En los últimos meses se volvió casi noticia corriente el ataque a renombradas obras de arte por parte de activistas que declaran hacerlo en nombre de la salvación del planeta y del rescate de la humanidad de las garras de los maléficos intereses del negocio de los combustibles fósiles.
Museos emblemáticos en París, Londres, Madrid, Milán, Múnich, La Haya, Potsdam, Dresde, Melbourne, entre otros, vieron repetir escenas similares, como las más recientes sucedidas en el Museo Leopold de Viena en el que activistas ecologistas rociaron con un líquido negro el famoso cuadro "Muerte y vida" del pintor austríaco Gustav Klimt.

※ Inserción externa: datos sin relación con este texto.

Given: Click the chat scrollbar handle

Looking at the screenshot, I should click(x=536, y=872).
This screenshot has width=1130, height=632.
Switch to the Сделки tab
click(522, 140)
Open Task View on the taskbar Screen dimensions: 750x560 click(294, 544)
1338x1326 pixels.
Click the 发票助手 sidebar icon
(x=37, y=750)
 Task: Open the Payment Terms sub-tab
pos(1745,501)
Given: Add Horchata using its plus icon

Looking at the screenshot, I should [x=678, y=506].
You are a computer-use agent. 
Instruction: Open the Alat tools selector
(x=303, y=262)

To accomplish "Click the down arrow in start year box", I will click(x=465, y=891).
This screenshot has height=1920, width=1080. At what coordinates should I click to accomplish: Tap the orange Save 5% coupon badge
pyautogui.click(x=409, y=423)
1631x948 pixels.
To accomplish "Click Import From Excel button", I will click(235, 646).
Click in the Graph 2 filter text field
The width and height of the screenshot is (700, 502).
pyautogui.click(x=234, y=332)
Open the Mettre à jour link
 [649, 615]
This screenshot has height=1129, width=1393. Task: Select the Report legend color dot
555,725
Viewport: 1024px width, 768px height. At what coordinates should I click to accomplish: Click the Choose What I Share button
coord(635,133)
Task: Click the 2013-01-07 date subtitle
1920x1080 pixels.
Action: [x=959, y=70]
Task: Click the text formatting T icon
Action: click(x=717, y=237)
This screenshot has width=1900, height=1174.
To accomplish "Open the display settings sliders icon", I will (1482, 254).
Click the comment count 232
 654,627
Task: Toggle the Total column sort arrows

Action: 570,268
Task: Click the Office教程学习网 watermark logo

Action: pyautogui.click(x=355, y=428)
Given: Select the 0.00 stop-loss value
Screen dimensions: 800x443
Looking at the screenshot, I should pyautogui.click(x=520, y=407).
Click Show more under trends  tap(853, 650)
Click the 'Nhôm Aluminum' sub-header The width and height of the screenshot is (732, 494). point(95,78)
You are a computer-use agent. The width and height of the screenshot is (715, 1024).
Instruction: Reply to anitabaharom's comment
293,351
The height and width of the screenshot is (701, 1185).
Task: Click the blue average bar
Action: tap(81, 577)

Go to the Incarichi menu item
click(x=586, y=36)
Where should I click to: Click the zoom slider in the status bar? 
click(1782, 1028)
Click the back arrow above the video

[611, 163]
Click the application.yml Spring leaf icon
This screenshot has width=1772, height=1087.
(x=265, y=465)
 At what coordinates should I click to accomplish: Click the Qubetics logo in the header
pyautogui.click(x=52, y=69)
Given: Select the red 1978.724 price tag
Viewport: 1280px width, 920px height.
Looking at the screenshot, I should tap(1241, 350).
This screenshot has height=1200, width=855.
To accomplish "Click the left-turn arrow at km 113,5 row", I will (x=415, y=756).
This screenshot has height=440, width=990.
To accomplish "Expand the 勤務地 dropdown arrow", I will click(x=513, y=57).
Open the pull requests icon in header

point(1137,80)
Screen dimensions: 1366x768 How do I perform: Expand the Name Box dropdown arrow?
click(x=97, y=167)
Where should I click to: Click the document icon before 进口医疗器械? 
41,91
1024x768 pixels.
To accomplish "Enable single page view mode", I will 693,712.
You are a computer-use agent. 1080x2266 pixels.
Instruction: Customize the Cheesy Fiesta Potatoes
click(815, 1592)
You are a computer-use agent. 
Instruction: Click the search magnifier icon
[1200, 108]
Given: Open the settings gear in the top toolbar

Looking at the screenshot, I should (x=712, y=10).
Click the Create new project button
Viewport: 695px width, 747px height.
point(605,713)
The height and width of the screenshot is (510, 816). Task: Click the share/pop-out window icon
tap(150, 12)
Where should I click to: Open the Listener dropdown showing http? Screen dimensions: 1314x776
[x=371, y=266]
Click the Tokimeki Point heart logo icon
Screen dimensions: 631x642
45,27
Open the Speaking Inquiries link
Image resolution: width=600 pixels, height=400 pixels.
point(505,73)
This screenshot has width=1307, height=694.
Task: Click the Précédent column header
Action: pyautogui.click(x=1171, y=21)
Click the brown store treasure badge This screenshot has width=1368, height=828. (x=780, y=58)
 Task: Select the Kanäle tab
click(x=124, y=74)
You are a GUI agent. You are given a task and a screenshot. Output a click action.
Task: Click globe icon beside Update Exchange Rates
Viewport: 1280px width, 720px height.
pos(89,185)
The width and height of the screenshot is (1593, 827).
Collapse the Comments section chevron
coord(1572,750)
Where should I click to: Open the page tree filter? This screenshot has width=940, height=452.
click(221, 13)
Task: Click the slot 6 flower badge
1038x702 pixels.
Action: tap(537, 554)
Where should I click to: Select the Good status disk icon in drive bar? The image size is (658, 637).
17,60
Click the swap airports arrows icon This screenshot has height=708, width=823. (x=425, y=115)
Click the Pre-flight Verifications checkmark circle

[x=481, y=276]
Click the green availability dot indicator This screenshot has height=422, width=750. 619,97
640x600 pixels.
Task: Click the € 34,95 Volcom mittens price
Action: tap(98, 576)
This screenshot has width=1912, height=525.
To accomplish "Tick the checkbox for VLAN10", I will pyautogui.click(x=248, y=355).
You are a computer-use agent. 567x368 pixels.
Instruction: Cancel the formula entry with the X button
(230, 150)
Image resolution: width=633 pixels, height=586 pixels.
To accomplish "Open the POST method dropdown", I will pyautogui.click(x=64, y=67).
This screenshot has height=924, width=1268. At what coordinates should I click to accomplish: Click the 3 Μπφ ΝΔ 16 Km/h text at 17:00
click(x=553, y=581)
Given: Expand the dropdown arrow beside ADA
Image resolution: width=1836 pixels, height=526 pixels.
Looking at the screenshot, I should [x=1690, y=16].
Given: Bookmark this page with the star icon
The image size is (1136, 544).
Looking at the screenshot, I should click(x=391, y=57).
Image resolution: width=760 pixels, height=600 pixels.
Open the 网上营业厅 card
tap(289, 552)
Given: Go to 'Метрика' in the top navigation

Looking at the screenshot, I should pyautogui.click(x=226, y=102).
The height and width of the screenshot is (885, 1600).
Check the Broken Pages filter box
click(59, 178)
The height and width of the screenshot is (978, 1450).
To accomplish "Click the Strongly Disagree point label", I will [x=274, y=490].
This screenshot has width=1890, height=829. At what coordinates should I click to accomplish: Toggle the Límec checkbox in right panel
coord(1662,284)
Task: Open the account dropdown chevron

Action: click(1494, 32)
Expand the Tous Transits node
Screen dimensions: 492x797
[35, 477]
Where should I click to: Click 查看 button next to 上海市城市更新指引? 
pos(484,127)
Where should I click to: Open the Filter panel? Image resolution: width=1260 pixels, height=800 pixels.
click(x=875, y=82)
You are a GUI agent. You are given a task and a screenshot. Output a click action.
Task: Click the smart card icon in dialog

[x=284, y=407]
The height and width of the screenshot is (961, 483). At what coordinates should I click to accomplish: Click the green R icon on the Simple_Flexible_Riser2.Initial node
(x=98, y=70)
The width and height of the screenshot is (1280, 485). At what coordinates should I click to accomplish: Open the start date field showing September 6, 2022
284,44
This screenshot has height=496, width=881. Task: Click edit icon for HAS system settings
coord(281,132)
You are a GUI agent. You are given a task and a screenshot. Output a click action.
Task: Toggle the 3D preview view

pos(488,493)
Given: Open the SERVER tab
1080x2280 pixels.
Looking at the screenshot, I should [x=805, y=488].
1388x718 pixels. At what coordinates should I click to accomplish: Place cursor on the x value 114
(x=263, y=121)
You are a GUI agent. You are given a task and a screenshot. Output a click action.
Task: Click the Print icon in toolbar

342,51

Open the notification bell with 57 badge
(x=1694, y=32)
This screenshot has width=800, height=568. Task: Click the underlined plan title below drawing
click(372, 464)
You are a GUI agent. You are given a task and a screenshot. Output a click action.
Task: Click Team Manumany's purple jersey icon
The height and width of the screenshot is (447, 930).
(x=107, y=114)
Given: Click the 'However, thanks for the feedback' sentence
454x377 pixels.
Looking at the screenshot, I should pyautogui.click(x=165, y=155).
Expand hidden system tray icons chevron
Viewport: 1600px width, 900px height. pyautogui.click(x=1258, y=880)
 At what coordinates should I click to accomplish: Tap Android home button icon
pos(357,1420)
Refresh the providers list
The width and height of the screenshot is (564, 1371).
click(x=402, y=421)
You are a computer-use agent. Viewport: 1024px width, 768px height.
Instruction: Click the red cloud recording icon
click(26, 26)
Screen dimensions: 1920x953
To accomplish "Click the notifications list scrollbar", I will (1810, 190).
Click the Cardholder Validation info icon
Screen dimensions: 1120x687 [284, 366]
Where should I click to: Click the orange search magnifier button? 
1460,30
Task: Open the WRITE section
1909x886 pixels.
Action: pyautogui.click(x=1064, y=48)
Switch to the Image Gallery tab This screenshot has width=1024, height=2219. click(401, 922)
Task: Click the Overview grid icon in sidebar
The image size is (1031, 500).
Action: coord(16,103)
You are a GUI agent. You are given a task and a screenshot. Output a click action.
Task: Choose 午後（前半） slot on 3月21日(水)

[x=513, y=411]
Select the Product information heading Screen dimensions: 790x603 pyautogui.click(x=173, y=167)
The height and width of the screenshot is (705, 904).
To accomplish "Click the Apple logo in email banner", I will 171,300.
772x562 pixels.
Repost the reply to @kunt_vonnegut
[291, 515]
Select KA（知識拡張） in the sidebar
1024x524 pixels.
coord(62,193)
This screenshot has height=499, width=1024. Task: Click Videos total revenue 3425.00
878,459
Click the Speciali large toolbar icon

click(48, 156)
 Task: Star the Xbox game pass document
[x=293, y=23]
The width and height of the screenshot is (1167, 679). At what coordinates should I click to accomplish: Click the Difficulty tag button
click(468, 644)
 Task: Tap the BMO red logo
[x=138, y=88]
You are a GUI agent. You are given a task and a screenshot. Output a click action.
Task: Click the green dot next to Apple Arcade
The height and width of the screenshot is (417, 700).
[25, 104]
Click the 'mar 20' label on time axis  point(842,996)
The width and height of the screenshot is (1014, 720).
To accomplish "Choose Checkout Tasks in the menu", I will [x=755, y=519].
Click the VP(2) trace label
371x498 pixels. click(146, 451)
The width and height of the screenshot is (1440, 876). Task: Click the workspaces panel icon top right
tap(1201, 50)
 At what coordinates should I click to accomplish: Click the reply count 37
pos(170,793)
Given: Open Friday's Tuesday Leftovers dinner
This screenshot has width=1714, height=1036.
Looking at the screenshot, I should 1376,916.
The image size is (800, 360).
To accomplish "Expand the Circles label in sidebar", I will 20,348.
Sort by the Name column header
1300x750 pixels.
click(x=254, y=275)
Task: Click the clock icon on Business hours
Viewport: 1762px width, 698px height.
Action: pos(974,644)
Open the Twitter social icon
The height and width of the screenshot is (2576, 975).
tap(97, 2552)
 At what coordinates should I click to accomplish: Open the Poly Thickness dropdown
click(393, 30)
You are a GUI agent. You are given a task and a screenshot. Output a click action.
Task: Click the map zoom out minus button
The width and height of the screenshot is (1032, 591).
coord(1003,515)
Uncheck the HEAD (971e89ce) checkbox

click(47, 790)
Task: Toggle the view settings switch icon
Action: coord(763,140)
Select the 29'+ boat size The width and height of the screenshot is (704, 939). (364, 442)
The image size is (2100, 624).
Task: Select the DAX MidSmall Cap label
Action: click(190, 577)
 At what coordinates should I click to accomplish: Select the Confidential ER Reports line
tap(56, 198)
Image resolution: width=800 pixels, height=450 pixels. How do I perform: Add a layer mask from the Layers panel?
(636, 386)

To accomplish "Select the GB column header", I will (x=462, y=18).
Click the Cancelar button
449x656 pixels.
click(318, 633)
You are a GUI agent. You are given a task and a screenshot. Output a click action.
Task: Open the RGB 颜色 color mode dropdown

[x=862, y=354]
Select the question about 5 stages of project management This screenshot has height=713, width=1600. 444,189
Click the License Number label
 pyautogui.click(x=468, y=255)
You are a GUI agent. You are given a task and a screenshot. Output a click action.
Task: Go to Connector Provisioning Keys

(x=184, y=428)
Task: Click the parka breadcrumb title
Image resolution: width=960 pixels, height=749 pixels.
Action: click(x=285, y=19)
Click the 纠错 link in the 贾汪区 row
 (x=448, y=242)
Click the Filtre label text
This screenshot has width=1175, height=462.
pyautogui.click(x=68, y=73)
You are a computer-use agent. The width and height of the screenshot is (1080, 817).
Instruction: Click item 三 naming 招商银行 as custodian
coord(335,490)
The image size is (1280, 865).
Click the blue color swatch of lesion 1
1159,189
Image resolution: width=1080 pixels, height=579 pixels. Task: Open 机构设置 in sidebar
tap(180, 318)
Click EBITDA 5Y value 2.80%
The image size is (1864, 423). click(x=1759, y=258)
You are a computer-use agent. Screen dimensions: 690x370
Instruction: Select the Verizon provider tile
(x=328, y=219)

Desde sincera convicción, pasando por enajenación por las redes, búsqueda de estrellato momentáneo o fanatismo ideológico, los discursos con los que acompañan sus actos resultan difíciles de entender y, menos aún, de validar.
Los daños en la mayoría de los casos han terminado siendo menores de lo imaginado, por la inocuidad final del ataque sobre las obras, gracias a la protección, bajo diversos métodos, que en previsión han hecho los museos de las mismas, pero son en realidad pérdidas irreparables las que pueden en cualquier momento resultar de estos actos vandálicos, sin hablar del “efecto llamada” que puede poner en riesgo obras en todo el mundo exhibidas en condiciones mucho menos seguras que las que han sido asaltadas hasta ahora.
Las preguntas que hacían los atacantes en la Galería Nacional de Londres o en el Museo Barberini de Potsdam - “¿qué tiene más valor el arte o la vida?”, “¿vale más que los alimentos o la justicia?”-, no parecen tener un sentido lógico. Mirados con benevolencia esos interrogantes, muestran la desesperación que guía dichas acciones; pero el efecto que producen es el contrario del que quisieran sus promotores, pues terminan debilitando y deslegitimando la causa que supuestamente defienden. Que anden merodeando por las puertas de los museos del mundo legiones de “iluminados” jugando a emular a Eróstrato -el incendiario en busca de fama a cualquier precio, responsable de la destrucción del templo de Artemisa-, no ayuda sino que pervierte el mensaje razonable de cuidado del planeta que muchos pretenden divulgar. Dañar lo bello no es una solución al problema.
Si de lo que se trata es de despertar conciencias, habría muchas otras formas si se quiere irreverentes y audaces que tendrían más coherencia y sentido, sin poner en peligro el patrimonio artístico de la humanidad. A ello llaman los cambios recientes en los ciclos de cultivos, las nevadas y los calores extremos, las lluvias incesantes no registradas hasta ahora en muchas regiones del mundo, entre muchas otras señales, que dan cuenta de la necesidad de interrogarse sobre lo que puede estar sucediendo con el planeta y sobre las posibles causas de las alteraciones sustanciales en las variables climáticas sobre las cuales alertan respetados científicos en todo el mundo desde hace ya bastante tiempo.
Seguir actuando como si nada pasara, sin siquiera interesarse por lo que ellos tienen para decir, sería simplemente otra forma de insensatez.